Task statement: The result should be the lines from the one holding "This screenshot has width=1512, height=797." to the final line of the records, retyped exactly.

Saved data entries:
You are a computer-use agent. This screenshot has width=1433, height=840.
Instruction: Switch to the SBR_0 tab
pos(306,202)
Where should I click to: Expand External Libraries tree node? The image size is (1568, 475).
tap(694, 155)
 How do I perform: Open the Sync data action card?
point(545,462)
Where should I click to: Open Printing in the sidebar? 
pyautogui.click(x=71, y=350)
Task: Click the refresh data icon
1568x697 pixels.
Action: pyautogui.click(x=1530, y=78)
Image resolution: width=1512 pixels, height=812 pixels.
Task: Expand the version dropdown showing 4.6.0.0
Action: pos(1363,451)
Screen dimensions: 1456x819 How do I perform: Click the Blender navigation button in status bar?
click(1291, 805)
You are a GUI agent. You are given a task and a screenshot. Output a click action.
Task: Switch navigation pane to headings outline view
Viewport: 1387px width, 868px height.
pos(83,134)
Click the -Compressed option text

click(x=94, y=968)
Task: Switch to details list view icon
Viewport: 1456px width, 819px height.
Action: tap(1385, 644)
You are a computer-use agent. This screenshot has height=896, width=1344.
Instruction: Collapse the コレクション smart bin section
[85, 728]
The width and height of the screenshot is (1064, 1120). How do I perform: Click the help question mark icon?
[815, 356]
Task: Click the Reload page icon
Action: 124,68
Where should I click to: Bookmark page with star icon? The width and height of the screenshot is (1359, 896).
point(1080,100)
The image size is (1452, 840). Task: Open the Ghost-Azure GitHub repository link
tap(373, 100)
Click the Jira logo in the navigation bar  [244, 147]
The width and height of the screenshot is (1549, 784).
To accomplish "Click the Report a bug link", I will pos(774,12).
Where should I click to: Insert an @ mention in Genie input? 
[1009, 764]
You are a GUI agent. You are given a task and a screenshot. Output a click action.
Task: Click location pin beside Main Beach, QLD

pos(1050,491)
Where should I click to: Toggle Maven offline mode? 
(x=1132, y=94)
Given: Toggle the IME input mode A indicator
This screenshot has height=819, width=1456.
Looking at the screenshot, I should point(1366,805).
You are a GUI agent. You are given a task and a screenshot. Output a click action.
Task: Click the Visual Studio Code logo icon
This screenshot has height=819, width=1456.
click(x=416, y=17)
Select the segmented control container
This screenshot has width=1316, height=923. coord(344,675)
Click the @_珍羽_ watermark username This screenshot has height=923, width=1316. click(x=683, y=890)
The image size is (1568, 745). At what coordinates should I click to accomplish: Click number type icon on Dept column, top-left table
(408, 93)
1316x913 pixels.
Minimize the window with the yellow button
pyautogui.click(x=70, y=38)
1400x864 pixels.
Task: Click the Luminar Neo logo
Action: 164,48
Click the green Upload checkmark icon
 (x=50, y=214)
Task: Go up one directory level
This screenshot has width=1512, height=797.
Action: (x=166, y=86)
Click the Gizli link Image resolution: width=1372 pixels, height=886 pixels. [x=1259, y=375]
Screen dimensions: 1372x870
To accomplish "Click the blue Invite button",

Exercise output:
This screenshot has width=1512, height=797.
Action: (x=166, y=86)
Click the Gizli link Image resolution: width=1372 pixels, height=886 pixels. [x=1259, y=375]
Screen dimensions: 1372x870
To accomplish "Click the blue Invite button",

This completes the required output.